> _PROBLEM_
Look through the records and copy each line that has "agent" in it.

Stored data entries
^^^^^^^^
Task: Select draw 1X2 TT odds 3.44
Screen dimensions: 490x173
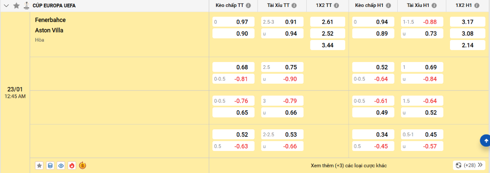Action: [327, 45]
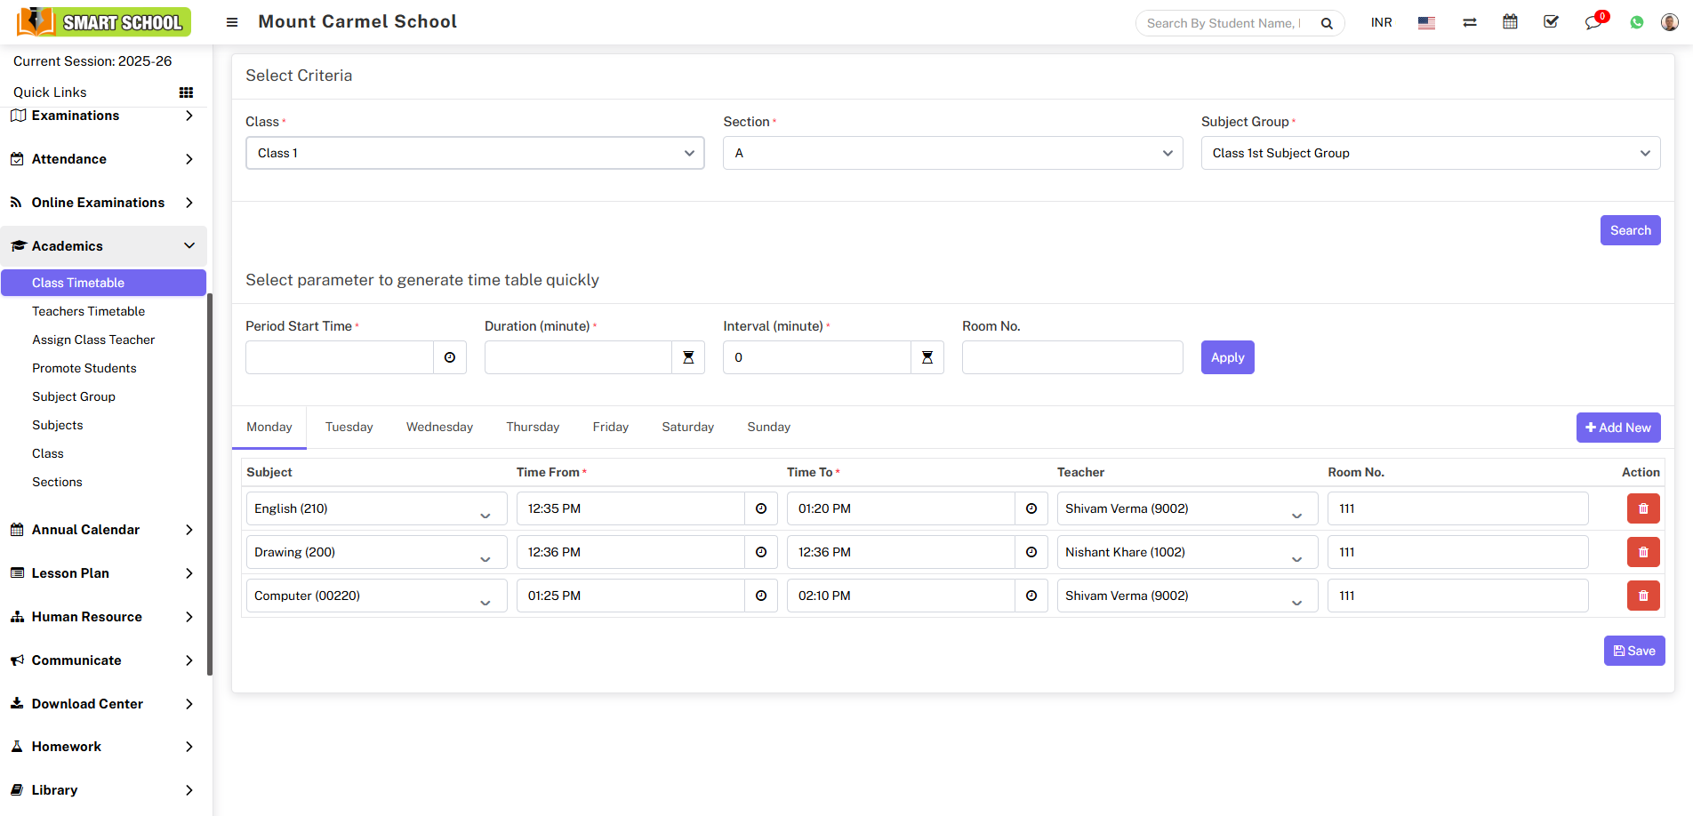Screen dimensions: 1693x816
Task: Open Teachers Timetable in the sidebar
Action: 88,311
^^^^^^^^
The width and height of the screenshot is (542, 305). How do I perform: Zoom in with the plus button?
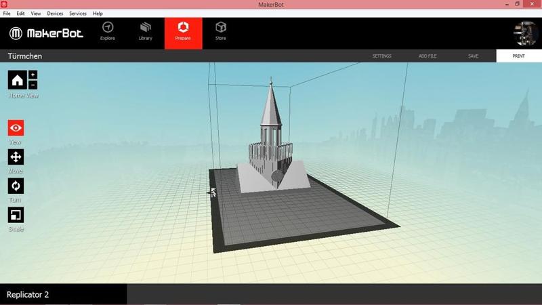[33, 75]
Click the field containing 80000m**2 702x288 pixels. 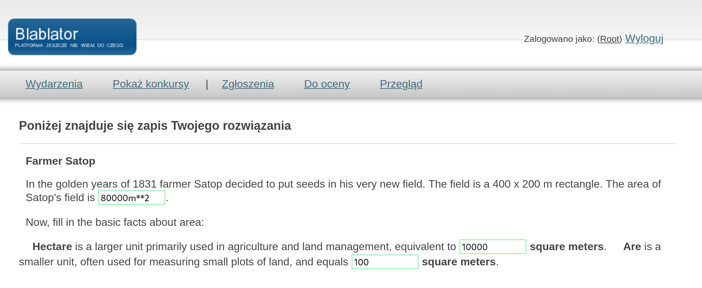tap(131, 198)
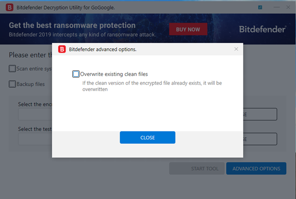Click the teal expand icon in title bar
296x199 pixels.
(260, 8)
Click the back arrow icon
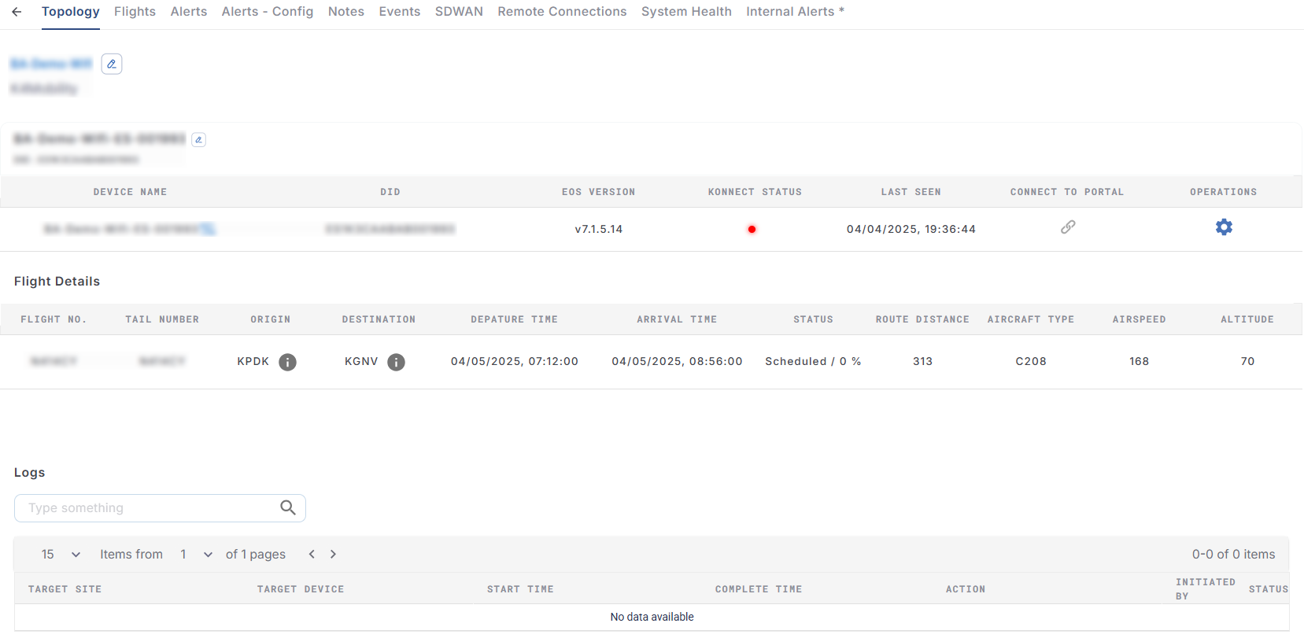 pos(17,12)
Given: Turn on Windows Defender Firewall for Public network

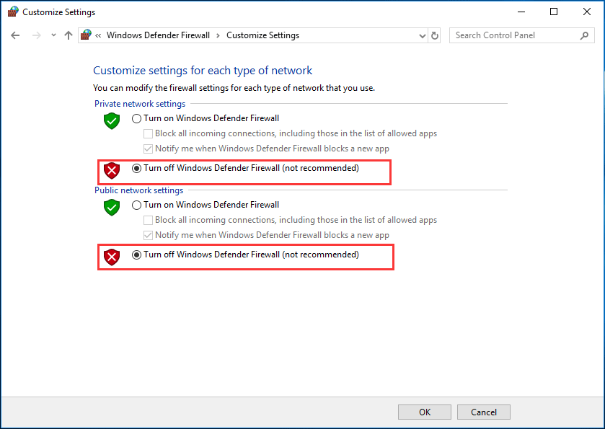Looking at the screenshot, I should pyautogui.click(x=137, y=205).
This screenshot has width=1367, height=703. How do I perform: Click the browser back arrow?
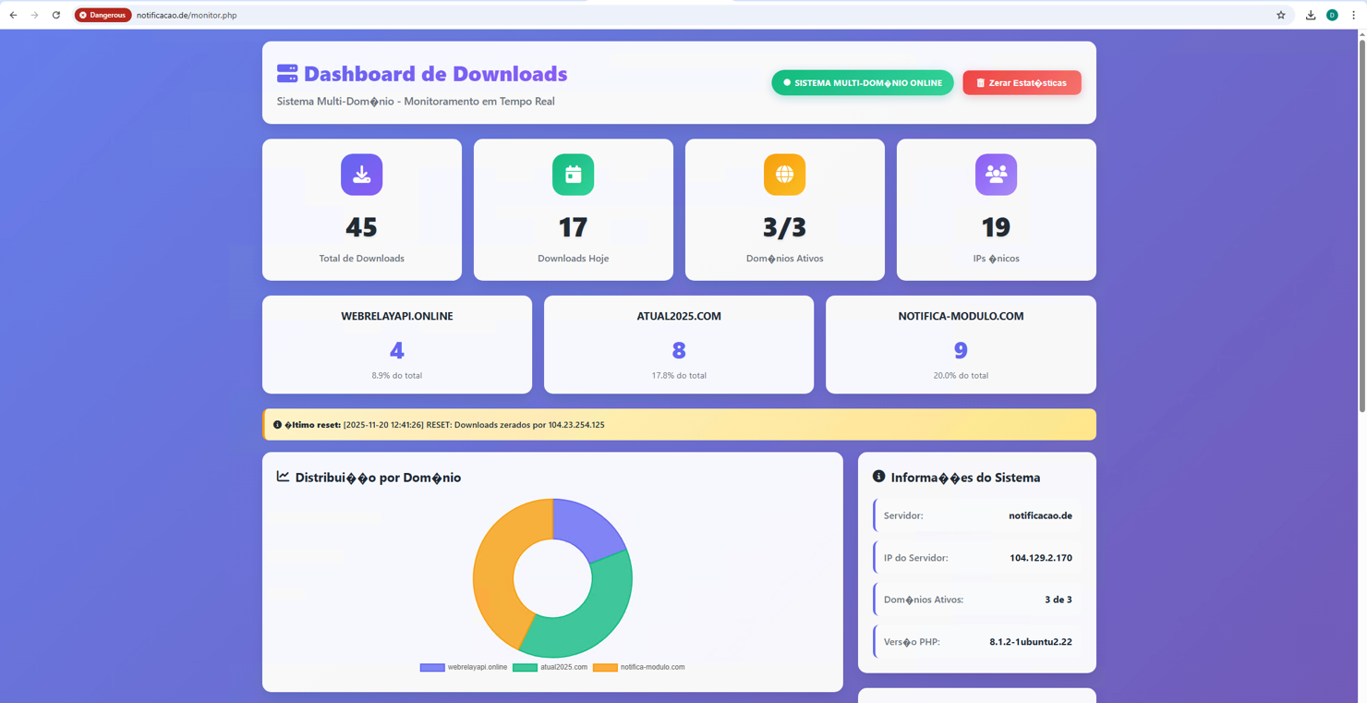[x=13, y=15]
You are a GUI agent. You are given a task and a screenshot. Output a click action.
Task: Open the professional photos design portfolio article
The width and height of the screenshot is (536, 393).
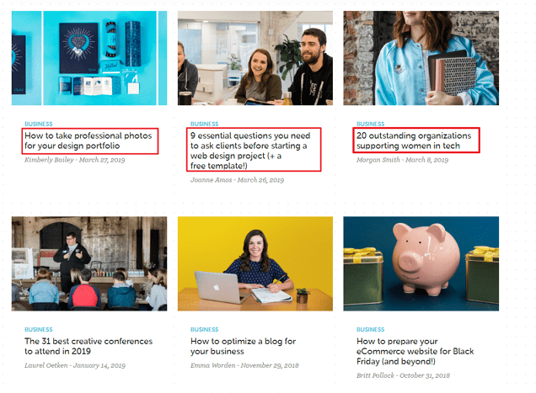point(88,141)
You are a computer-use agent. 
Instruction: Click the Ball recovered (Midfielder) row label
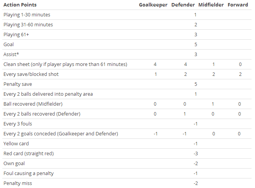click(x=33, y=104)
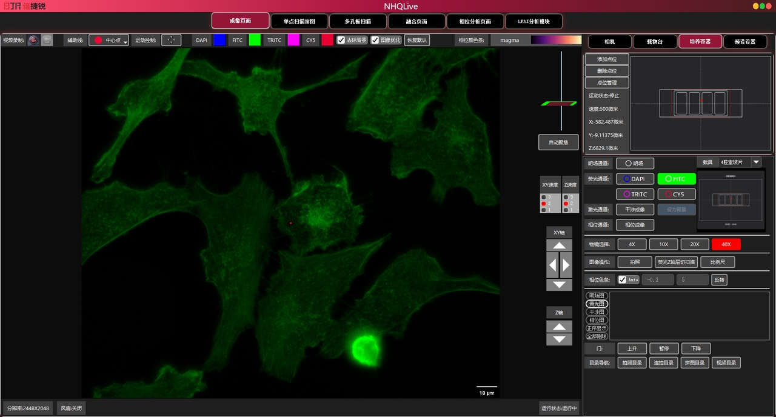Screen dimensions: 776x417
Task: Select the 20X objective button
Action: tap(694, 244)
^^^^^^^^
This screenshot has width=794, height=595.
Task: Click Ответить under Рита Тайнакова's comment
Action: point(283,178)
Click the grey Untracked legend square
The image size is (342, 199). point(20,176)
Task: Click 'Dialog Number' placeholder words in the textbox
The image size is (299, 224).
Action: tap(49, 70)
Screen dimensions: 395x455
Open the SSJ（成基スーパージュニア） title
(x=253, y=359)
^^^^^^^^
> _RESPONSE TO THIS TASK_
You are a GUI agent. You are given a task and a screenshot. Output a click action.
You are a computer-use agent. 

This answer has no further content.